(Rows on finding words and elements)
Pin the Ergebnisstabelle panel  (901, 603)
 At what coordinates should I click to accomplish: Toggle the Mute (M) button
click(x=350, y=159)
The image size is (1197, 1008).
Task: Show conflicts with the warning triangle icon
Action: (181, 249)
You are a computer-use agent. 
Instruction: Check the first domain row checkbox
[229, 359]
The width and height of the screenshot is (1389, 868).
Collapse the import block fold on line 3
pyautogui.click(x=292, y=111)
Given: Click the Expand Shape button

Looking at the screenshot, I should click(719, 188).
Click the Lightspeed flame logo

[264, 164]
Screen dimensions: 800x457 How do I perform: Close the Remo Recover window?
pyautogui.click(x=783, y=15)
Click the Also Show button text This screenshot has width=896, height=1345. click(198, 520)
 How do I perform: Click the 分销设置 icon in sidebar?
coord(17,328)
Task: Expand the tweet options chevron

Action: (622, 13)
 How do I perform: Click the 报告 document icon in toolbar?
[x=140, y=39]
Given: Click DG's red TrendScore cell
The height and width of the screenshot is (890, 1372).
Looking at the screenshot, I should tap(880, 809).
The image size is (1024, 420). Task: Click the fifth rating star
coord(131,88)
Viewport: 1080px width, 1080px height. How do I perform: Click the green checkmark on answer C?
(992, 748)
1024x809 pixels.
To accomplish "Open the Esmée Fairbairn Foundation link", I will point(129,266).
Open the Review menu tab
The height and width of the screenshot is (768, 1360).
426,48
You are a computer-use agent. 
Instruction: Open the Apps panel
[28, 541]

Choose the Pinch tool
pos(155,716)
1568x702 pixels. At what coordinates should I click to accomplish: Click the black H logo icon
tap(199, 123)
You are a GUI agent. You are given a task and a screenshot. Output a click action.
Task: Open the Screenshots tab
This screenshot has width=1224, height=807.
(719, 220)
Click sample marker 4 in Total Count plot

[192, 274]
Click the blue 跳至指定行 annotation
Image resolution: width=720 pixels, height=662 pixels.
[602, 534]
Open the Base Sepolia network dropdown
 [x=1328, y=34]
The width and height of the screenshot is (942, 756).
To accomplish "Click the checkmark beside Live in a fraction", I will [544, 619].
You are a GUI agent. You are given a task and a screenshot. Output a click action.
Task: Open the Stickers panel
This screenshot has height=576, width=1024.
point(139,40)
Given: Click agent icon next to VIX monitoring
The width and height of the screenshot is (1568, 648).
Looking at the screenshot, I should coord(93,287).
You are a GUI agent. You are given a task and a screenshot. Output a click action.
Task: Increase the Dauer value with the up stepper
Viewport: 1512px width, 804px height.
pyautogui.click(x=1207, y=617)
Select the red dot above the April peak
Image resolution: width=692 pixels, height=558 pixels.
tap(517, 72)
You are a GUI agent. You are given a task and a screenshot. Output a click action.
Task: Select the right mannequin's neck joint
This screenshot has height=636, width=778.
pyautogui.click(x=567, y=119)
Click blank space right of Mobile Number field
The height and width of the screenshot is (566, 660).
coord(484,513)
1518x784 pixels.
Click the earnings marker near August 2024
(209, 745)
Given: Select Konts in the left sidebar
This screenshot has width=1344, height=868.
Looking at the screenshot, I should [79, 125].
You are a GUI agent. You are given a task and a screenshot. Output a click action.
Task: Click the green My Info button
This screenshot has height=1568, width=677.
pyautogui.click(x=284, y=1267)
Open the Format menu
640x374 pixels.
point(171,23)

TASK: Copy the rows above verbatim, starting at the line that contains "The image size is (1024, 420)." and ending with the line that contains "[x=1328, y=34]", both included.

PROBLEM SOLUTION:
The image size is (1024, 420). Task: Click the fifth rating star
coord(131,88)
Viewport: 1080px width, 1080px height. How do I perform: Click the green checkmark on answer C?
(992, 748)
1024x809 pixels.
To accomplish "Open the Esmée Fairbairn Foundation link", I will point(129,266).
Open the Review menu tab
The height and width of the screenshot is (768, 1360).
426,48
You are a computer-use agent. 
Instruction: Open the Apps panel
[28, 541]

Choose the Pinch tool
pos(155,716)
1568x702 pixels. At what coordinates should I click to accomplish: Click the black H logo icon
tap(199, 123)
You are a GUI agent. You are given a task and a screenshot. Output a click action.
Task: Open the Screenshots tab
This screenshot has width=1224, height=807.
(719, 220)
Click sample marker 4 in Total Count plot

[192, 274]
Click the blue 跳至指定行 annotation
Image resolution: width=720 pixels, height=662 pixels.
[602, 534]
Open the Base Sepolia network dropdown
 [x=1328, y=34]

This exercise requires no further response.